Structural Basis of Substrate Binding Specificity Revealed by the Crystal Structures of Polyamine Receptors SpuD and SpuE from Pseudomonas aeruginosa
J.Mol.Biol., 416:697-712, 2012

PubMed Abstract: The type III secretion system (T3SS) of Pseudomonas aeruginosa is a key virulence determinant whose expression is induced by polyamine signals from mammalian host. SpuD and SpuE were postulated to be spermidine-preferential binding proteins, which regulate the polyamine content in this bacterial pathogen.

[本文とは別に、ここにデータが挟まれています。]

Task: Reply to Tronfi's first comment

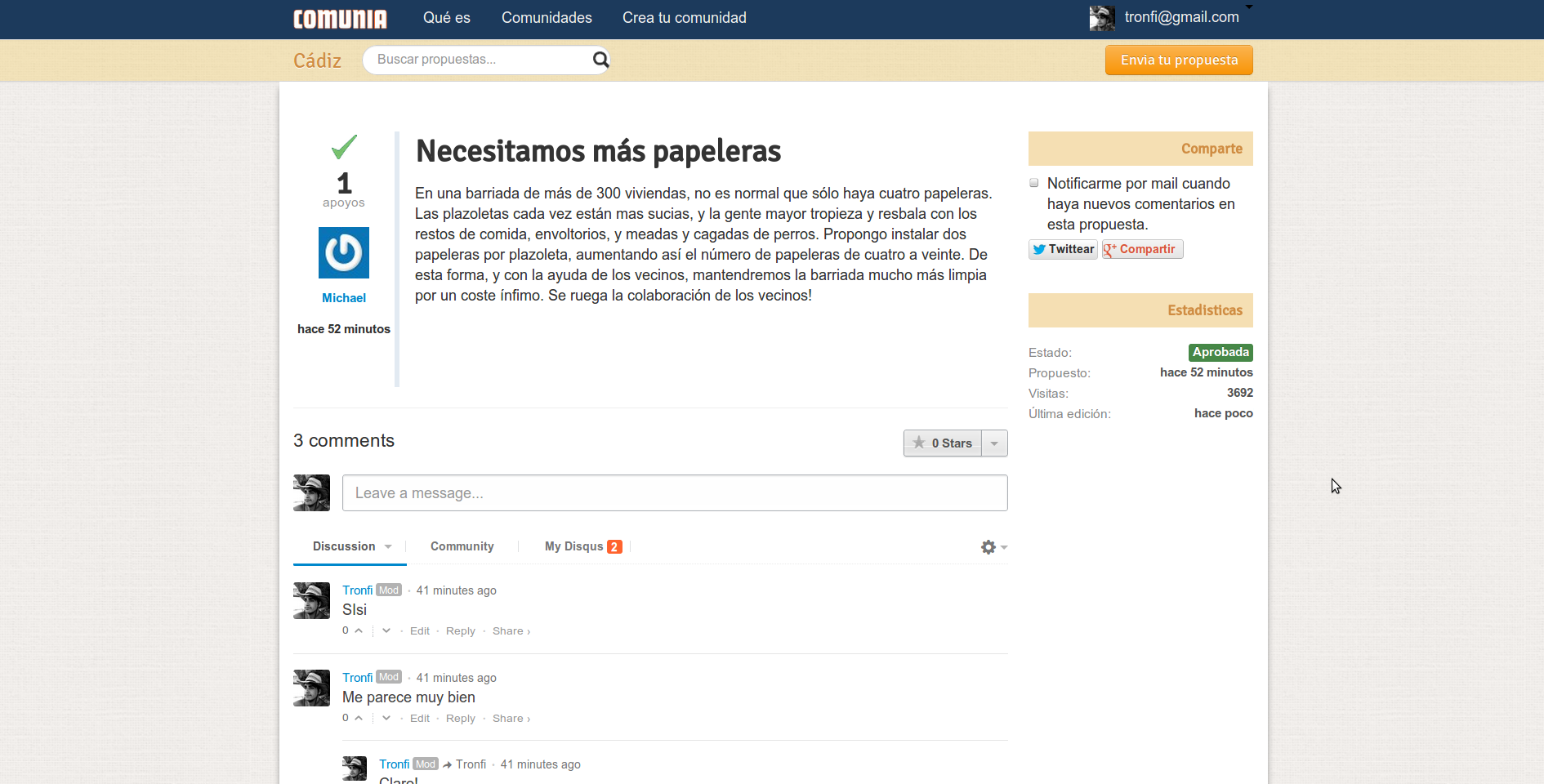Action: [x=461, y=630]
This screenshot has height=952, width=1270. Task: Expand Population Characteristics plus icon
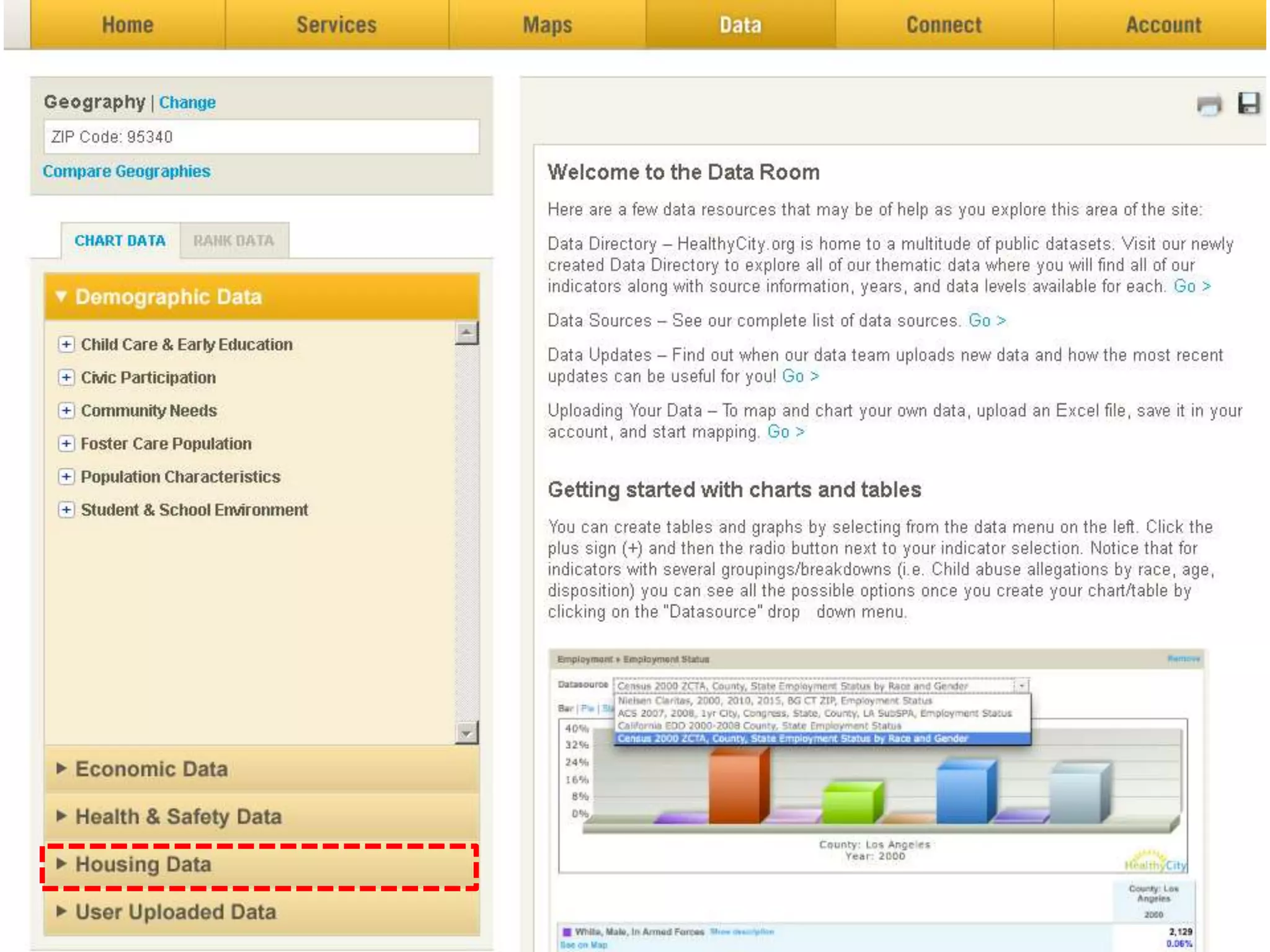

In this study, we found that SpuD is a putrescine-preferential binding protein, while SpuE binds to spermidine exclusively. We have determined the crystal structures of SpuD in free form and in complex with putrescine and SpuE in free form and in complex with spermidine. Upon ligand binding, SpuD and SpuE undergo an "open-to-closed" conformational switch with the resultant closed ligand-bound forms, SpuD-putrescine and SpuE-spermidine, similar to their Escherichia coli counterparts PotF-putrescine and PotD-spermidine, respectively. Structural comparison suggested that two aromatic residues, Trp271 of SpuE and Phe273 of SpuD in segment II region, are the key structural determinants for putrescine/spermidine recognition specificity. Mutagenesis combined with isothermal titration calorimetry showed that substitution of Trp271 by Phe enabled SpuE to gain substantial binding affinity for putrescine, while replacement of Phe273 by Trp reduced the binding affinity of SpuD toward putrescine by 250-fold. Altogether, these results revealed the molecular mechanism governing polyamine recognition specificity by SpuD and SpuE and provide the basis for further structural and functional studies of polyamine signal importation system in P. aeruginosa.

PubMed: 22300763
DOI: 10.1016/j.jmb.2012.01.010

実験手法

X-RAY DIFFRACTION (2.97 Å)